Directive: Print the text of every item below word for word, without the pictures.

Records provided:
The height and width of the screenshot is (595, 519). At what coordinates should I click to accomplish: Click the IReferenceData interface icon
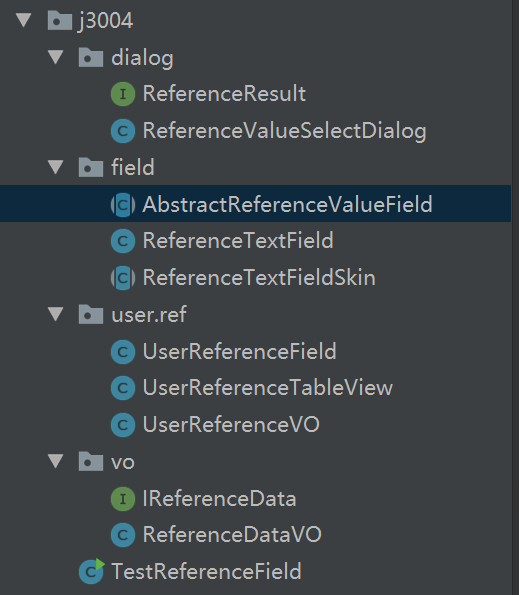click(123, 499)
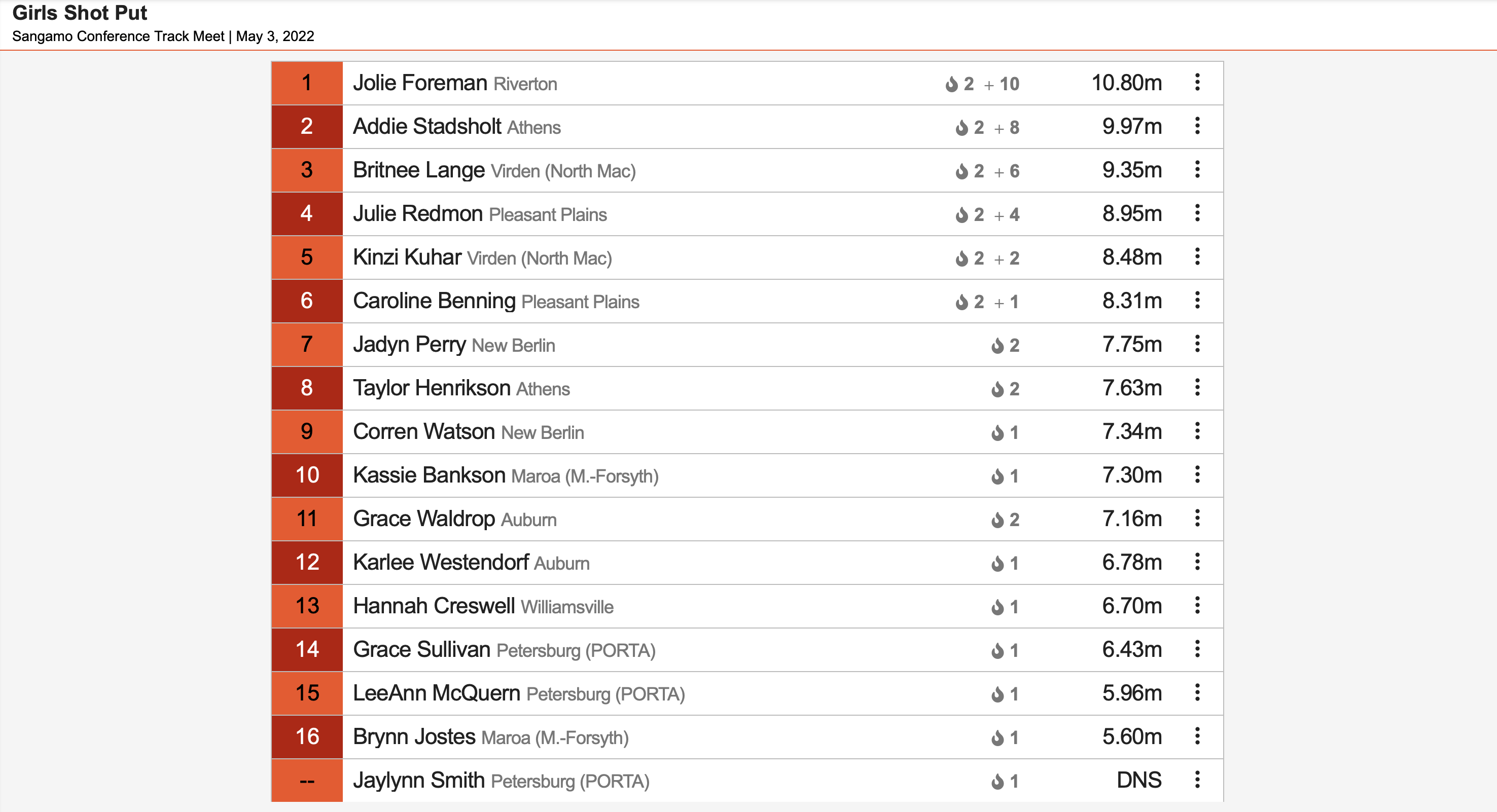Open the Riverton team link
1497x812 pixels.
coord(525,84)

Answer to the problem:
The height and width of the screenshot is (595, 519). At what coordinates should I click to accomplish: Click the IReferenceData interface icon
click(123, 499)
Open the Riverton team link
1497x812 pixels.
coord(525,84)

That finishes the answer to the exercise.